Recorded information:

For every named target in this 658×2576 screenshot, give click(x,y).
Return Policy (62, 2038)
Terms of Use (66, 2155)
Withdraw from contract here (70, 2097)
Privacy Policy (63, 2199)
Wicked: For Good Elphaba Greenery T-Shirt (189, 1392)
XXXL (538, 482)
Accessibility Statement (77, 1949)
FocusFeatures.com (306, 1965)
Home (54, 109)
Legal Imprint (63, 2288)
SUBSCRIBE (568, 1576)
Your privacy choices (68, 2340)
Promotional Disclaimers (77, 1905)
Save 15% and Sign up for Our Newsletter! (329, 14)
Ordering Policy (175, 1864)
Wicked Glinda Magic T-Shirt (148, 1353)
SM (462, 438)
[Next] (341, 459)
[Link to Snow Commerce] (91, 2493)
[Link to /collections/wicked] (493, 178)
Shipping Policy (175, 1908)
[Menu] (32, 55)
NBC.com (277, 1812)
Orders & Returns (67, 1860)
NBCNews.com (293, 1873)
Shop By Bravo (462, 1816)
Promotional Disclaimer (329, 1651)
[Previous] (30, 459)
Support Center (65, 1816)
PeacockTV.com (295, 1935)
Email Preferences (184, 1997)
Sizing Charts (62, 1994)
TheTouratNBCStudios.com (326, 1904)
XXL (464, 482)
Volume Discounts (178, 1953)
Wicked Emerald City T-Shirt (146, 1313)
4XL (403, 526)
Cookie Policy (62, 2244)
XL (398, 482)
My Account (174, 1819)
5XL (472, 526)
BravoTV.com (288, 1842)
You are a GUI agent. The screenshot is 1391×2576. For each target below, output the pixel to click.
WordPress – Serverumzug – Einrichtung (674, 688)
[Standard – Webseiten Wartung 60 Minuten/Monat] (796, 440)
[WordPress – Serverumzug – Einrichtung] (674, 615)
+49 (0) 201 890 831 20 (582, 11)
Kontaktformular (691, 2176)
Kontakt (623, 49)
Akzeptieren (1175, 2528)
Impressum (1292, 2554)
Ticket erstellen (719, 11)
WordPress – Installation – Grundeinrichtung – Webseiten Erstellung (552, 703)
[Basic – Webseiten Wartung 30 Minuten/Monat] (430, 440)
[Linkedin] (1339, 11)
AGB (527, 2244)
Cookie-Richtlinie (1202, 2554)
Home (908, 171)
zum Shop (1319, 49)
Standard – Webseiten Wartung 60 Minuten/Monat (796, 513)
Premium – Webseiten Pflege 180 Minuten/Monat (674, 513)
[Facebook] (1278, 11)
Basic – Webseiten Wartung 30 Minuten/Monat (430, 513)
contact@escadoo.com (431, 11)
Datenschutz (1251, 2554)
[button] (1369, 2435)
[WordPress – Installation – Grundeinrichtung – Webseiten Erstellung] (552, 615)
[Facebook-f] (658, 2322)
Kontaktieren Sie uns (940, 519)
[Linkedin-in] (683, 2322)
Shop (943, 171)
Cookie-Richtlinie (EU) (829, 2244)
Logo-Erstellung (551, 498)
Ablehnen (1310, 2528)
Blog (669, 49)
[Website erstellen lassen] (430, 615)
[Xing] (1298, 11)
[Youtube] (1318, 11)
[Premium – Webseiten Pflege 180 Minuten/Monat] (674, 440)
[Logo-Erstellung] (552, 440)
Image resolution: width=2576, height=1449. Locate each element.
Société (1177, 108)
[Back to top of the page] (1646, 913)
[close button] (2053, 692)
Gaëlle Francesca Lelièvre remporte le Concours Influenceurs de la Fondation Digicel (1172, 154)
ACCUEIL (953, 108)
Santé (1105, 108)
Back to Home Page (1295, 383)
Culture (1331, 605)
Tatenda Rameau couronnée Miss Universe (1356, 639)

Work to complete: Give back, word for word, only the lines above from the line holding "Promotional Disclaimer (329, 1651)" to the line holding "[Youtube] (1318, 11)", both included.

Response box:
Promotional Disclaimer (329, 1651)
[Previous] (30, 459)
Support Center (65, 1816)
PeacockTV.com (295, 1935)
Email Preferences (184, 1997)
Sizing Charts (62, 1994)
TheTouratNBCStudios.com (326, 1904)
XXL (464, 482)
Volume Discounts (178, 1953)
Wicked Emerald City T-Shirt (146, 1313)
4XL (403, 526)
Cookie Policy (62, 2244)
XL (398, 482)
My Account (174, 1819)
5XL (472, 526)
BravoTV.com (288, 1842)
You are a GUI agent. The screenshot is 1391×2576. For each target below, output the pixel to click.
WordPress – Serverumzug – Einrichtung (674, 688)
[Standard – Webseiten Wartung 60 Minuten/Monat] (796, 440)
[WordPress – Serverumzug – Einrichtung] (674, 615)
+49 (0) 201 890 831 20 (582, 11)
Kontaktformular (691, 2176)
Kontakt (623, 49)
Akzeptieren (1175, 2528)
Impressum (1292, 2554)
Ticket erstellen (719, 11)
WordPress – Installation – Grundeinrichtung – Webseiten Erstellung (552, 703)
[Basic – Webseiten Wartung 30 Minuten/Monat] (430, 440)
[Linkedin] (1339, 11)
AGB (527, 2244)
Cookie-Richtlinie (1202, 2554)
Home (908, 171)
zum Shop (1319, 49)
Standard – Webseiten Wartung 60 Minuten/Monat (796, 513)
Premium – Webseiten Pflege 180 Minuten/Monat (674, 513)
[Facebook] (1278, 11)
Basic – Webseiten Wartung 30 Minuten/Monat (430, 513)
contact@escadoo.com (431, 11)
Datenschutz (1251, 2554)
[button] (1369, 2435)
[WordPress – Installation – Grundeinrichtung – Webseiten Erstellung] (552, 615)
[Facebook-f] (658, 2322)
Kontaktieren Sie uns (940, 519)
[Linkedin-in] (683, 2322)
Shop (943, 171)
Cookie-Richtlinie (EU) (829, 2244)
Logo-Erstellung (551, 498)
Ablehnen (1310, 2528)
Blog (669, 49)
[Website erstellen lassen] (430, 615)
[Xing] (1298, 11)
[Youtube] (1318, 11)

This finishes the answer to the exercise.